Note: this question applies to any ONNX model so I’m not providing one here.
When building a network, the profiling step can take a lot of time to benchmark different tactics and algorithms on the machine’s hardware configuration. This makes deploying a model to a client’s machine not ideal since our users may have to wait a variable amount of time. Thus:
In general, are there any tips & tricks for speeding up this process?
Is there a reliable way of measuring the progress of the profiling process? One possible route is to inspect the verbose logs and count % of layers completed, but that may not be an accurate measurement.

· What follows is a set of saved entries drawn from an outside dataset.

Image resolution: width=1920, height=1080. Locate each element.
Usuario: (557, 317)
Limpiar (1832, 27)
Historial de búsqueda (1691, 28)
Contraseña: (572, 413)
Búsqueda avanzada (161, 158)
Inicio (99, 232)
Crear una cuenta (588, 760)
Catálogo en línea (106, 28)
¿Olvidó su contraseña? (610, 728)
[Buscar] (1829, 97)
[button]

Per the section on compatibility of serialized engines, TensorRT has a way to check if a pre-built model may be compatible with the current hardware. Are these checks available somewhere as a library/API call? We’d like to consider hosting several versions of the model optimized for different setups and use these checks to load the one most likely to be compatible.
Environment
TensorRT Version: 8.2.2.1 GPU Type: Variable Nvidia Driver Version: Variable CUDA Version: 11.6 CUDNN Version: 8 Operating System + Version: Ubuntu 20.04, Windows 10 Python Version (if applicable): TensorFlow Version (if applicable): PyTorch Version (if applicable): Baremetal or Container (if container which image + tag):
Hi, the question is applicable to all models and so I’m looking for solutions/practices that can be applied generally. The profiling performance I’m referring to can be reproduced with trtexec command. If a specific model is still needed, one can e.g. use any of these ResNet ones.
Also, to clarify the question further, it’s not about the inference performance but rather about the time it takes TensorRT to profile a network during the building phase.